▼▼▼
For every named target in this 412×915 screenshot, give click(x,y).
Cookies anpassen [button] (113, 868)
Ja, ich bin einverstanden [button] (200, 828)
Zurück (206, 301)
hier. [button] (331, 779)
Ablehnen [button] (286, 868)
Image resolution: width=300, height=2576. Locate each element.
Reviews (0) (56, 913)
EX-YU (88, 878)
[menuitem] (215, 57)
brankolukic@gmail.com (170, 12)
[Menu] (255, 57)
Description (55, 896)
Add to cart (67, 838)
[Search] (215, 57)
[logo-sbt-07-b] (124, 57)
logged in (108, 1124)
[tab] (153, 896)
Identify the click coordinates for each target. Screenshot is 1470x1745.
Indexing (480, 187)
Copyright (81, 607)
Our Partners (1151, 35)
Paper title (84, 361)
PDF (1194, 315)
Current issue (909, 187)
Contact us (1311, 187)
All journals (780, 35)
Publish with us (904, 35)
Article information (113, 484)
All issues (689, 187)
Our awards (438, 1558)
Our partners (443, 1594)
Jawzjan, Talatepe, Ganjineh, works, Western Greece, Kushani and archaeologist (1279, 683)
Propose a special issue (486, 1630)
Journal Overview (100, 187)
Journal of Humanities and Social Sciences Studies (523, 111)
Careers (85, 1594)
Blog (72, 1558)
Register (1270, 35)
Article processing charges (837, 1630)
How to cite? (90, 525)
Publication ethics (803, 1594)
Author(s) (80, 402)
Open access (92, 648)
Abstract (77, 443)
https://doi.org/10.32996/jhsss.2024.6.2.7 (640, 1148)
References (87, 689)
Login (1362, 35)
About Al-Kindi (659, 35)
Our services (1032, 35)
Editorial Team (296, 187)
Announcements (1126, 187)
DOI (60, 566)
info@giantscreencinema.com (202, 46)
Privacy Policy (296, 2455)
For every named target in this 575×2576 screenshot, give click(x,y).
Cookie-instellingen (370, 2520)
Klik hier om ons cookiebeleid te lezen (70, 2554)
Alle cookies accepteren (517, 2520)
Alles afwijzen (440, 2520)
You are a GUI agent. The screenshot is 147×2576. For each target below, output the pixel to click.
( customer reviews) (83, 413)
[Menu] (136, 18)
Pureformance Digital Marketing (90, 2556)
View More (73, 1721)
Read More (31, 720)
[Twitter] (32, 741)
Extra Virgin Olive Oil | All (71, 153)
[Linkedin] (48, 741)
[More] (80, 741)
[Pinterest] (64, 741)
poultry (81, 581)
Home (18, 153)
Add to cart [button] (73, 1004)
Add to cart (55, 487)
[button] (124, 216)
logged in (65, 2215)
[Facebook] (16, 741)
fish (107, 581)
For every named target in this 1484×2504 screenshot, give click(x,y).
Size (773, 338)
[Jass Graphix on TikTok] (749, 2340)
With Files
▲▲▲
▸ **Task to carry out**
With the line holding "About Al-Kindi (659, 35)" as the first and the line holding "Alles afwijzen (440, 2520)" as the last, please transcribe exactly the lines of the material above in that range and nothing else.

▸ **Task answer**
About Al-Kindi (659, 35)
Our services (1032, 35)
Editorial Team (296, 187)
Announcements (1126, 187)
DOI (60, 566)
info@giantscreencinema.com (202, 46)
Privacy Policy (296, 2455)
For every named target in this 575×2576 screenshot, give click(x,y).
Cookie-instellingen (370, 2520)
Klik hier om ons cookiebeleid te lezen (70, 2554)
Alle cookies accepteren (517, 2520)
Alles afwijzen (440, 2520)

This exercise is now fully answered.